[Start of Data for this task]
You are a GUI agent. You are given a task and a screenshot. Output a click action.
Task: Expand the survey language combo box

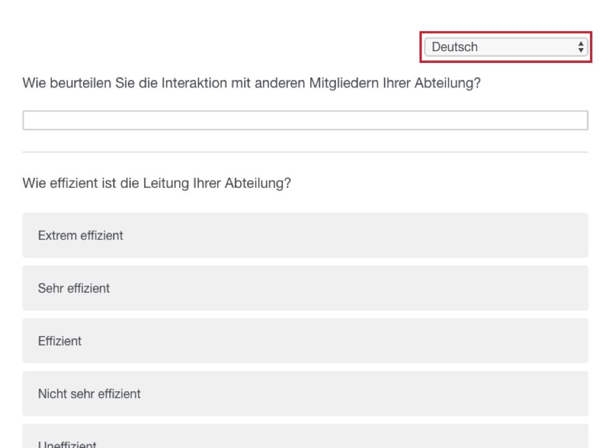(x=506, y=47)
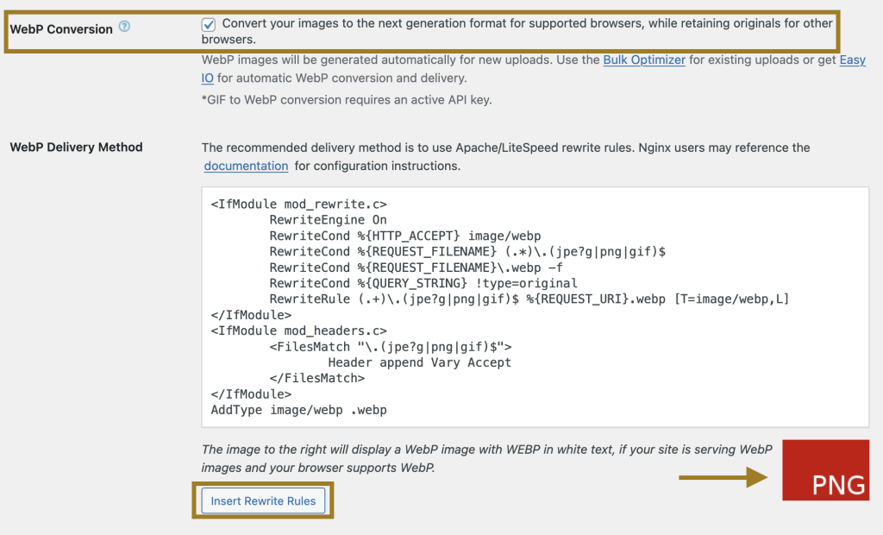Click the FilesMatch opening tag line
This screenshot has height=535, width=883.
pyautogui.click(x=391, y=347)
[End of Data for this task]
# Directions
Which lines of the listing above contain the string "screenshot"? Return each such line in full.

# Response
You are a GUI agent. You are given a task and a screenshot. Output a click action.
This screenshot has height=535, width=883.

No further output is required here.